++++ Given text ++++

There were some inconsistencies in the behavior of the extfilter framework that
stemmed from its origins in the exclusion option -x
. These inconsistencies
have been resolved and extfilters now work correctly. Unfortunately, this also
means that the meaning of several filters has changed, particularly the size
filters. The -X size[+-=]
option now includes by the specified size criteria,
rather than excluding, which will cause problems with existing shell scripts.
It is extremely important that any shell scripts currently using the size
extfilter be revised to take the new meaning into account. Use jdupes -v
output in your script to do a version check if needed.
If a file was added through recursion and also added explicitly, that file would end up matching itself. This issue can be seen in v1.14.1 or older versions that support single file addition using a command like this in the jdupes source code directory:
/usr/src/jdupes$ jdupes -rH testdir/isolate/1/ testdir/isolate/1/1.txt testdir/isolate/1/1.txt testdir/isolate/1/1.txt testdir/isolate/1/2.txt
Even worse, using the special dot directory will make it happen without the -H option, which is how I discovered this bug:
/usr/src/jdupes/testdir/isolate/1$ jdupes . 1.txt ./1.txt ./2.txt 1.txt
This works for any path with a single dot directory anywhere in the path, so it has a good deal of potential for data loss in some use cases. As such, the best option was to shove out a new minor release with this feature turned off until some additional checking can be done, e.g. by making sure the canonical paths aren't identical between any two files.
A future release will fix this safely.
The biggest reason is raw speed. In testing on various data sets, jdupes is over 7 times faster than fdupes-1.51 on average.
jdupes provides a native Windows port. Most duplicate scanners built on Linux and other UNIX-like systems do not compile for Windows out-of-the-box and even if they do, they don't support Unicode and other Windows-specific quirks and features.
jdupes is generally stable. All releases of jdupes are compared against a known working reference versions of fdupes or jdupes to be certain that output does not change. You get the benefits of an aggressive development process without putting your data at increased risk.

++++

Description of the task: Write down, word for word, the part of the jdupes notes above starting with "It is extremely" and going on through "check if needed.".

++++ Source material ++++

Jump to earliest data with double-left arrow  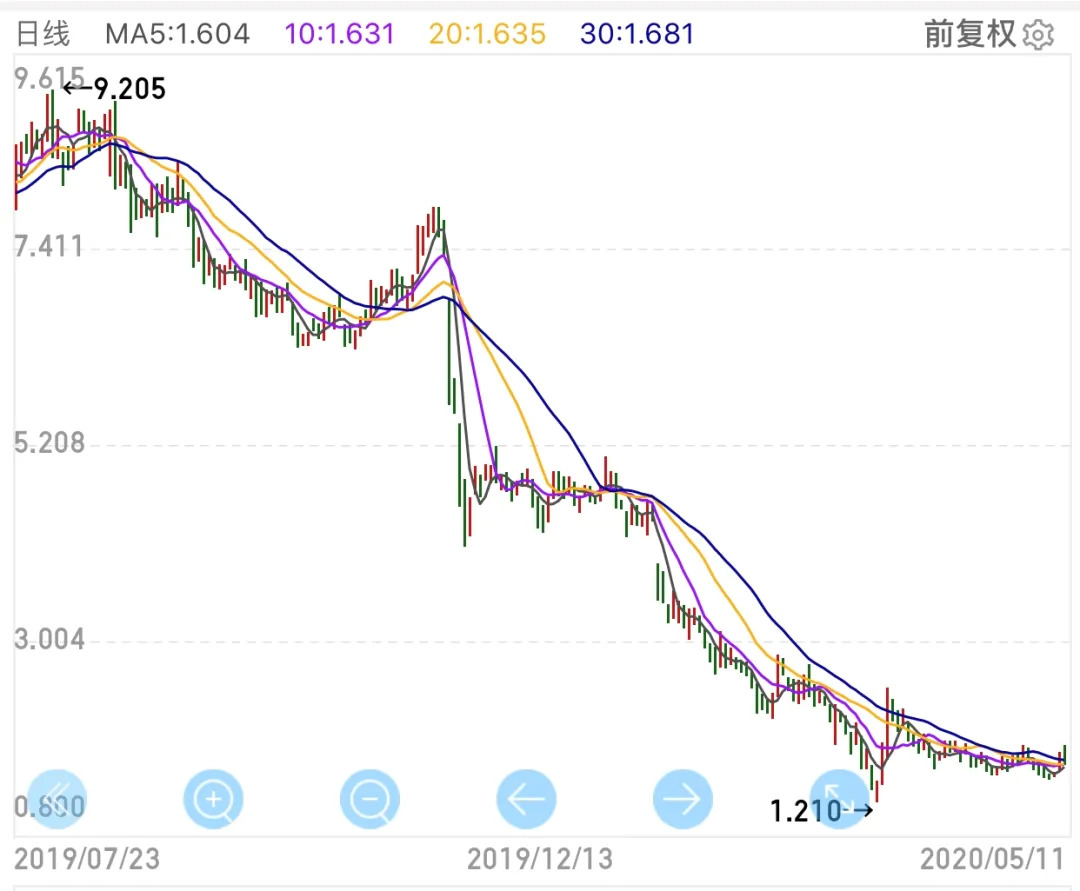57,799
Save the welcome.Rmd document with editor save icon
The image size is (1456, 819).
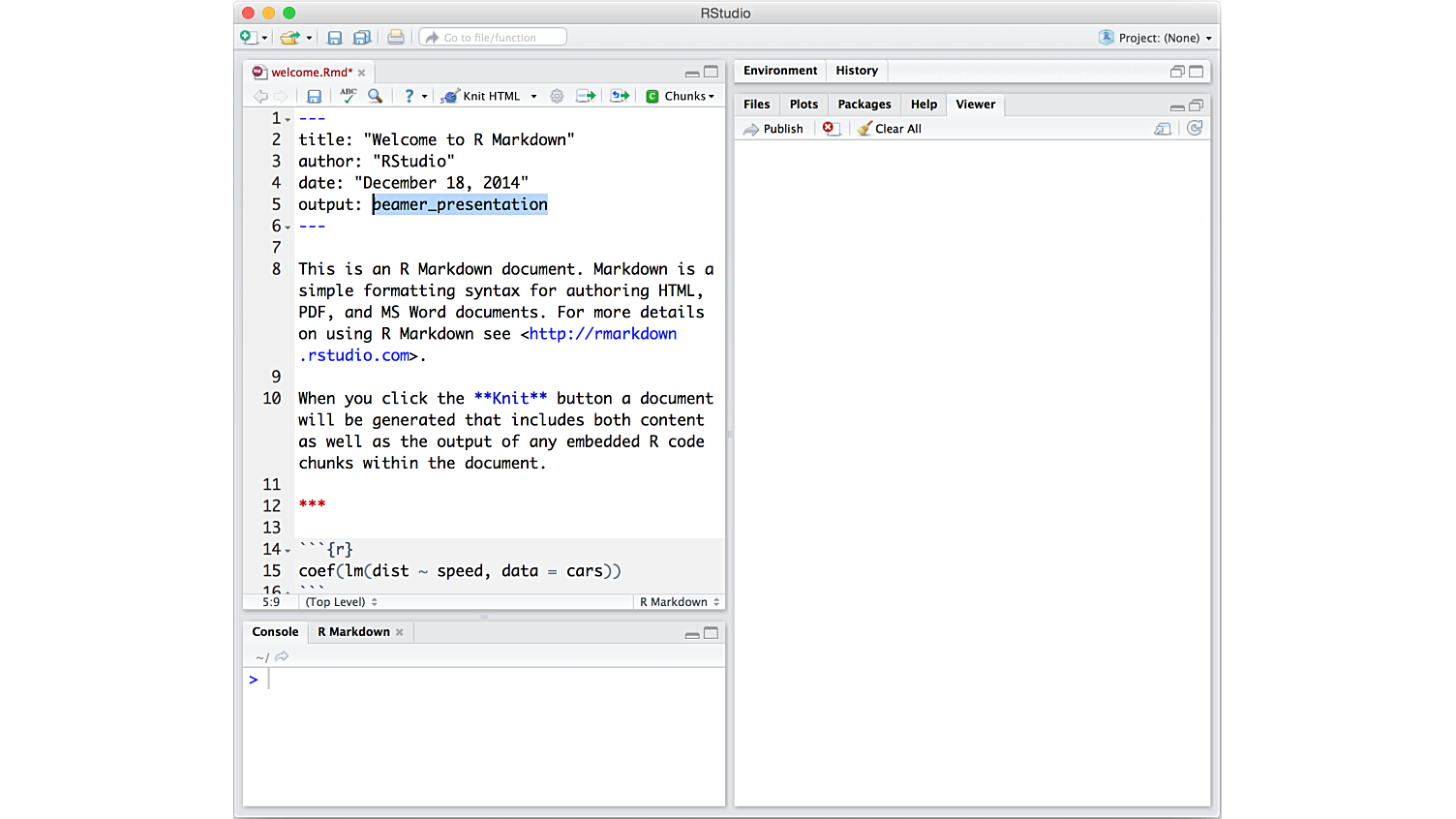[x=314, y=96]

++++

Completed exercise:
It is extremely important that any shell scripts currently using the size
extfilter be revised to take the new meaning into account. Use jdupes -v
output in your script to do a version check if needed.